Overlays make this problem worse. They inject ARIA attributes into sites at runtime to attempt automated fixes, which can conflict with existing HTML semantics and create new barriers for screen reader users. One in four web accessibility lawsuits in 2024 targeted sites running overlay widgets.

What a Realistic Scanning Strategy Looks Like

Given these limitations, here is what a practical automated testing approach achieves:

Development-stage scanning with axe-core in CI/CD catches regressions before they reach production. Every component merge, content deployment, and design change should pass automated checks. This eliminates the automatically detectable issues so they do not accumulate.

Scheduled monitoring catches new issues introduced by content management, third-party script updates, and dynamic content changes. Running weekly scans and alerting on new failures prevents technical debt from building up.

Combining 2-3 tools for initial audits reaches approximately 50% coverage. axe-core and WAVE use different engines and catch partially overlapping issue sets. Running both on the same page surfaces more issues than either finds alone.

Manual testing closes the remaining gap. Keyboard-only navigation testing, screen reader testing with NVDA or JAWS on Windows and VoiceOver on macOS, and testing with real users who rely on assistive technologies are the only ways to evaluate the issues that automation cannot reach.

The goal of automated testing is not to achieve compliance — no automated tool can do that. The goal is to eliminate the detectable problems systematically, so that human testing time is spent on the genuinely difficult issues that require judgment.

A11yProof uses axe-core as its scanning engine, runs scheduled scans to catch regressions, and surfaces each issue with the specific WCAG criterion violated and a code-level fix recommendation.

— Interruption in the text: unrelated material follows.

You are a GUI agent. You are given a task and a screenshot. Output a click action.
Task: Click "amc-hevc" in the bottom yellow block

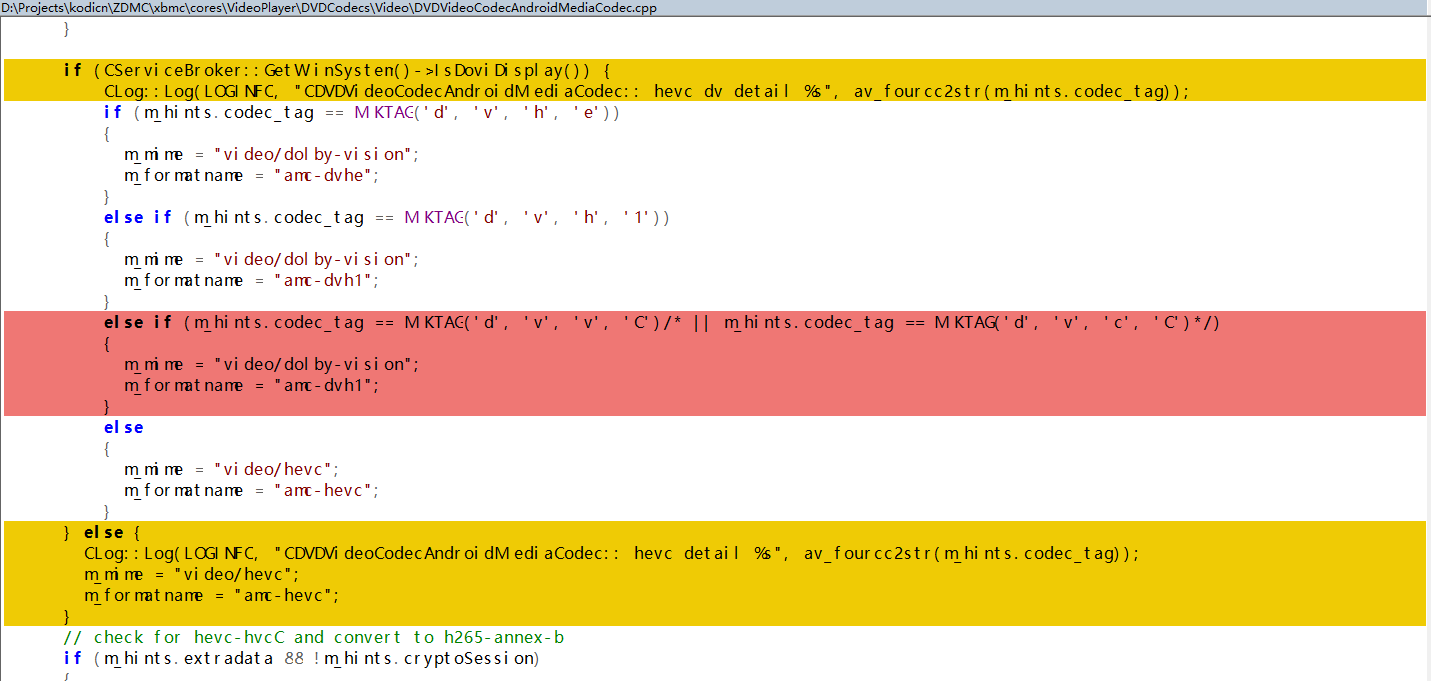287,595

Plans start at $29/month for a single site. Automated scanning is the first layer — not the last.

Q&A

What percentage of WCAG issues can automated tools detect?

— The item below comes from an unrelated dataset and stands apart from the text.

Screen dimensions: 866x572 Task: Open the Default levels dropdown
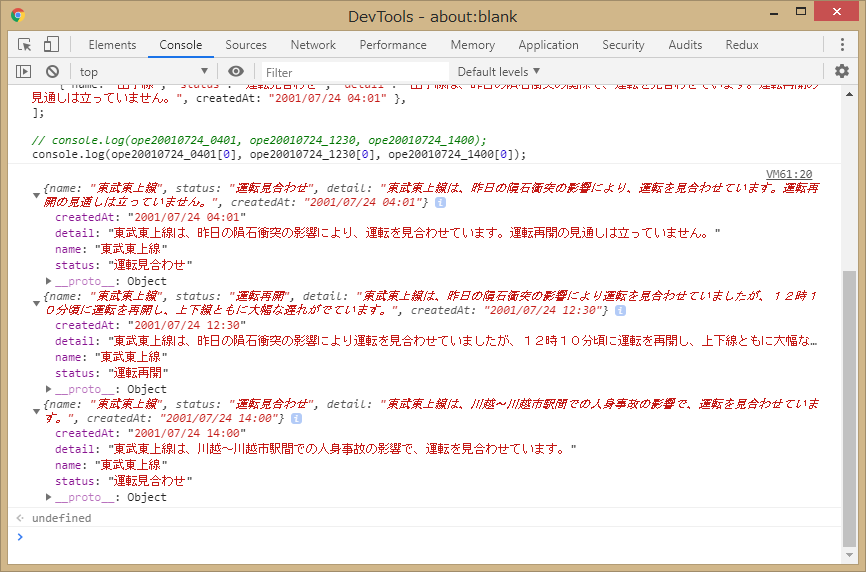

It depends on how you measure. By WCAG success criteria, roughly 30% of the 50 WCAG 2.1 AA criteria can be meaningfully tested by automation. By real-world issue volume, Deque's axe-core detects 57% of actual issues found in audits, because automatically detectable failures like color contrast occur at high frequency. The UK GDS benchmark found the best available tool detected only 40% of known barriers on a test page.

Q&A

How accurate is axe-core for accessibility testing?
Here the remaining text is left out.